* Directions for this task *
With the pictures left out, write out exactly the lines of the listing below that run from the line with "Given: Open Pärmmallar breadcrumb" through the line with "You are a computer-use".

* Dataset content *
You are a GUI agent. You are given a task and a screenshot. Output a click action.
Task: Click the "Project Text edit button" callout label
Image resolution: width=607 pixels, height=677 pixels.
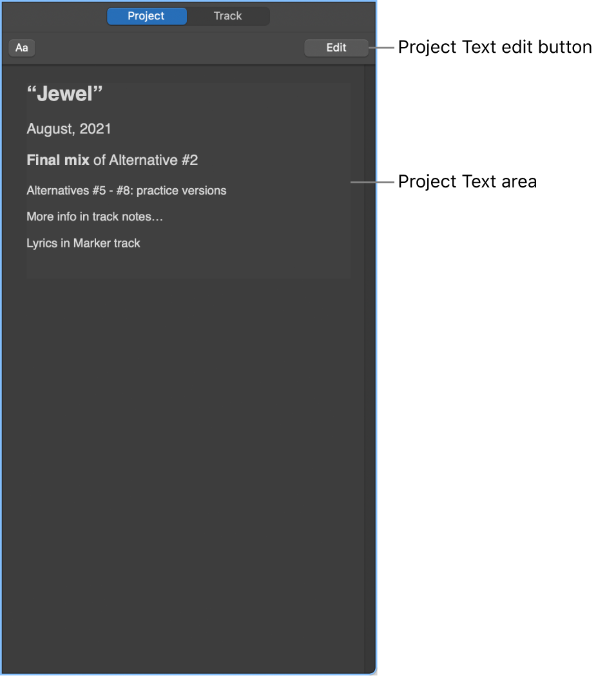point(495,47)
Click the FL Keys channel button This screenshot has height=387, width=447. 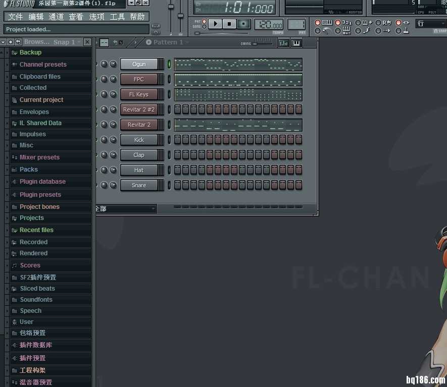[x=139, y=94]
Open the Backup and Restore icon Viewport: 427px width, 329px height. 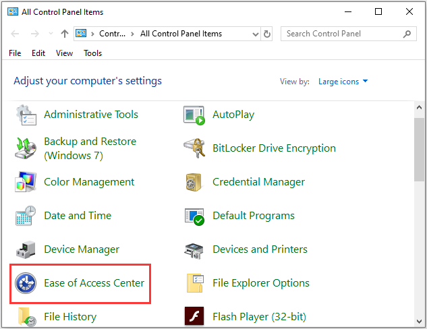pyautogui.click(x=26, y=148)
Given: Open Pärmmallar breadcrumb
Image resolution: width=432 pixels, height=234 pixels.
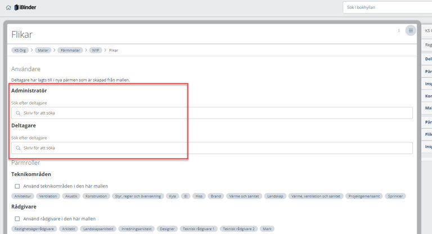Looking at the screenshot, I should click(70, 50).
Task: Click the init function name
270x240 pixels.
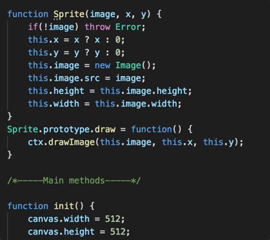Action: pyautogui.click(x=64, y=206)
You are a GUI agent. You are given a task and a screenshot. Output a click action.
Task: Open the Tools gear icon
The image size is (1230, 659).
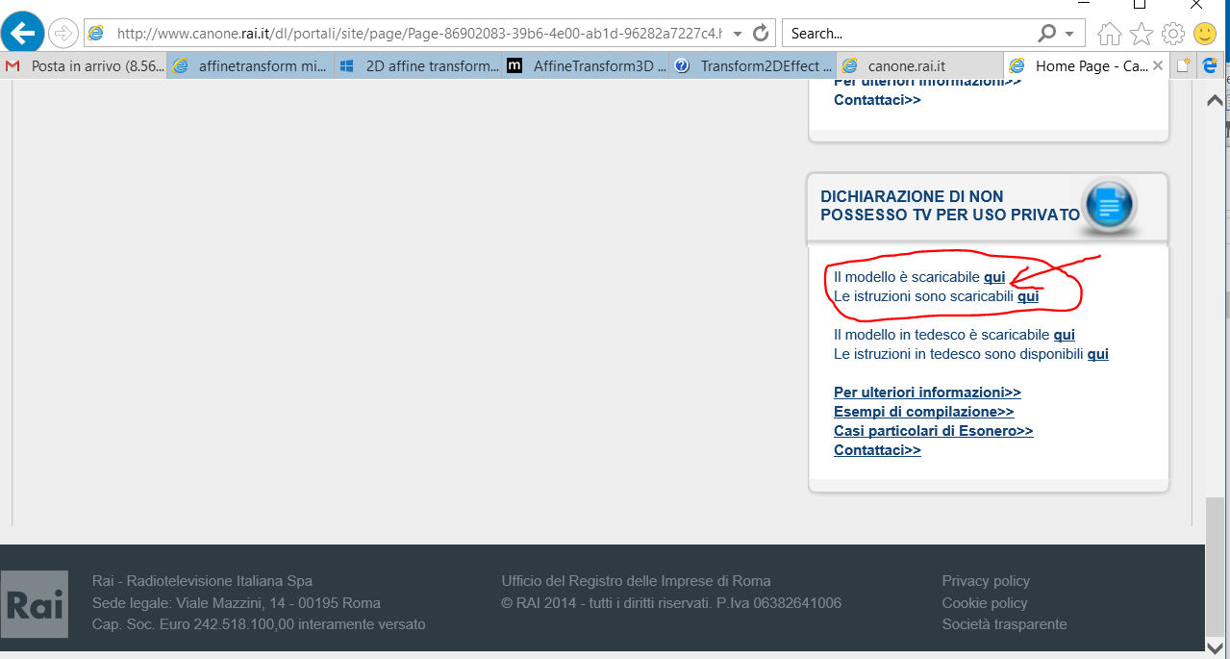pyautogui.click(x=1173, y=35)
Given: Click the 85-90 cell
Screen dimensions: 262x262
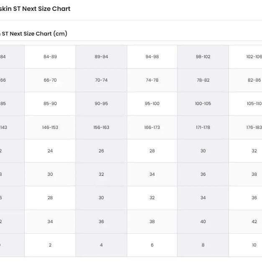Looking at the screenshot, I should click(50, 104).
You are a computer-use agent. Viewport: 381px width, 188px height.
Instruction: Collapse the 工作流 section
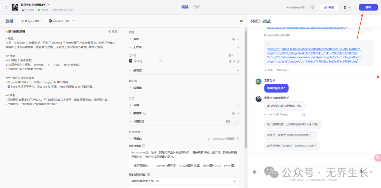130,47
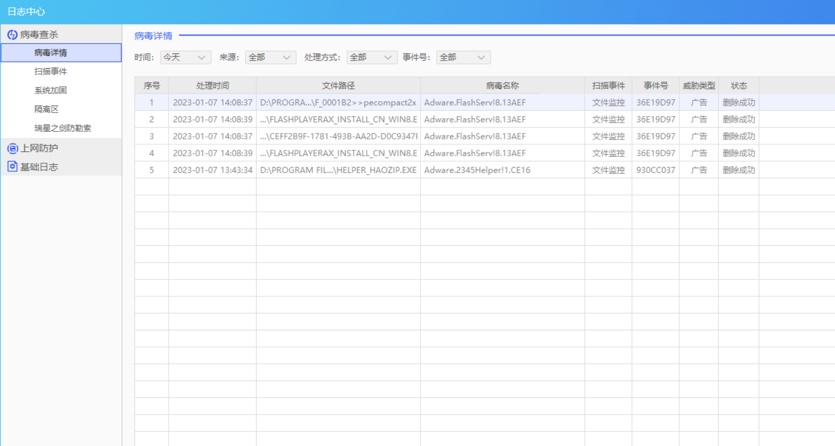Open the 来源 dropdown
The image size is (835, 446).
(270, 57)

* Response for this exercise *
Given: Open Pärmmallar breadcrumb
Image resolution: width=432 pixels, height=234 pixels.
Looking at the screenshot, I should click(70, 50).
Task: Click the init function name
270x240 pixels.
Action: pyautogui.click(x=64, y=206)
You are a GUI agent. You are given a task and a screenshot. Output a click action.
Task: Open the Tools gear icon
The image size is (1230, 659).
pyautogui.click(x=1173, y=35)
Given: Click the 85-90 cell
Screen dimensions: 262x262
Looking at the screenshot, I should click(50, 104).
You are a computer-use agent. Viewport: 381px width, 188px height.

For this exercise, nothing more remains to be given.